I was born in 2005. I grew up in the late 2000s and 2010s. And maybe that wasn’t that long ago in the grand scheme of things, but it feels like a completely different world.
Teachers used to look like teachers. I don’t just mean clothes. I mean presence. Authority. There was a certain line between adult and child that nobody had to explain. You walked into a classroom and you knew who was in charge. Parents looked like parents. They carried themselves like grown folks. Community members carried themselves with the awareness that children were watching.
Now? The lines feel blurry.
I’m not against progress. I’m not one of those “back in my day” people who thinks everything modern is evil. Society evolves. Fashion evolves. Communication evolves. But somewhere along the way, evolution turned into erosion. The structure that used to quietly hold communities together feels weaker.

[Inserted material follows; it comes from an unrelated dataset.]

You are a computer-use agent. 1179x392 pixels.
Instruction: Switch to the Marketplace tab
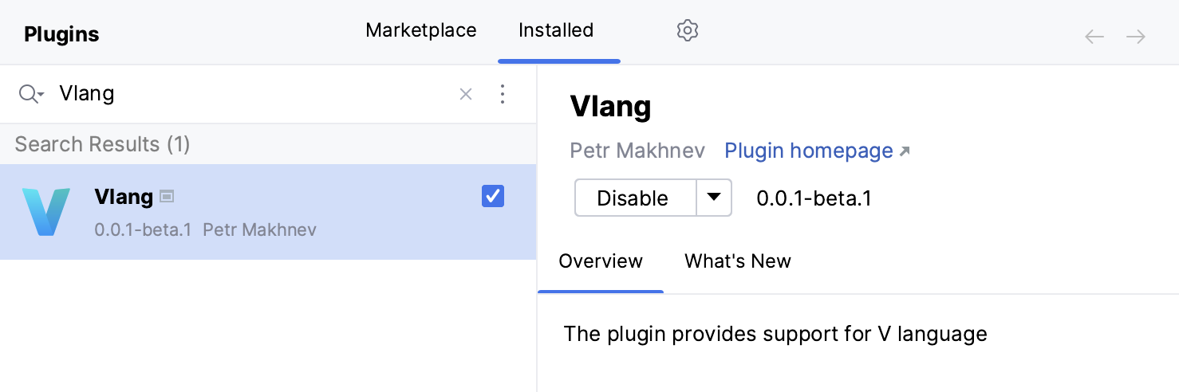pyautogui.click(x=420, y=31)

Let’s define community for a second.
Community is not just people living near each other. It’s shared responsibility. It’s correction without chaos. It’s knowing your neighbor’s name and your neighbor knowing your mama. It’s a grown adult being able to tell a child, “Hey, tighten up,” without it turning into a Facebook war or worse. Community is accountability with love attached to it.
We don’t see that the same way anymore.
Social media changed the temperature. Everything is performative now. Adults are chasing relevance. Teachers want to be relatable more than respected. Parents want to be friends more than guardians. And when everybody is trying to be cool, nobody is trying to be consistent.
There used to be a quiet understanding that children need boundaries. They need structure. They need adults who are comfortable being adults. Now we have classrooms that feel more like group chats. Educators dressing in ways that blur professionalism. Students seeing teachers as peers instead of mentors. And when authority dissolves, discipline follows right behind it.
You can see it in the broader culture too. Violence feels quicker. Respect feels thinner. Churches feel less rooted. Community gatherings feel smaller. Everybody is connected digitally but disconnected personally. We’ve traded front porch conversations for comment sections.
And let me be clear. Not every teacher is unserious. Not every parent is failing. Not every church is stagnant. There are incredible educators pouring into kids every day. There are parents sacrificing quietly and faithfully. But the cultural shift is noticeable. The tone is different.
We’ve normalized adults competing with children instead of guiding them.
There was a time when grown folks protected their image around young people. Not because they were fake, but because they understood influence. A teacher didn’t need to be your friend to impact you. A parent didn’t need to mirror youth culture to stay connected. A pastor didn’t need to trend to stay relevant.
We’ve confused relatability with responsibility.
And maybe the real issue isn’t clothes or social media or generational slang. Maybe it’s identity. Adults don’t seem settled in being adults anymore. There’s pressure to stay young forever. To stay visible. To stay viral. And when that pressure seeps into schools, churches, and homes, the foundation shifts.
Children need something solid to stand on.
They need teachers who teach seriously. Parents who parent confidently. Communities that correct with care. Churches that anchor instead of entertain. Businesses that value service over spectacle.
Community is supposed to feel safe. Structured. Interconnected. Not fragile and reactive.
Maybe we can’t go back. Maybe we’re not supposed to. But we can reclaim certain principles. Respect. Boundaries. Accountability. Maturity.
Because when the adults lose the plot, the children pay the price.
And that’s not nostalgia talking. That’s responsibility.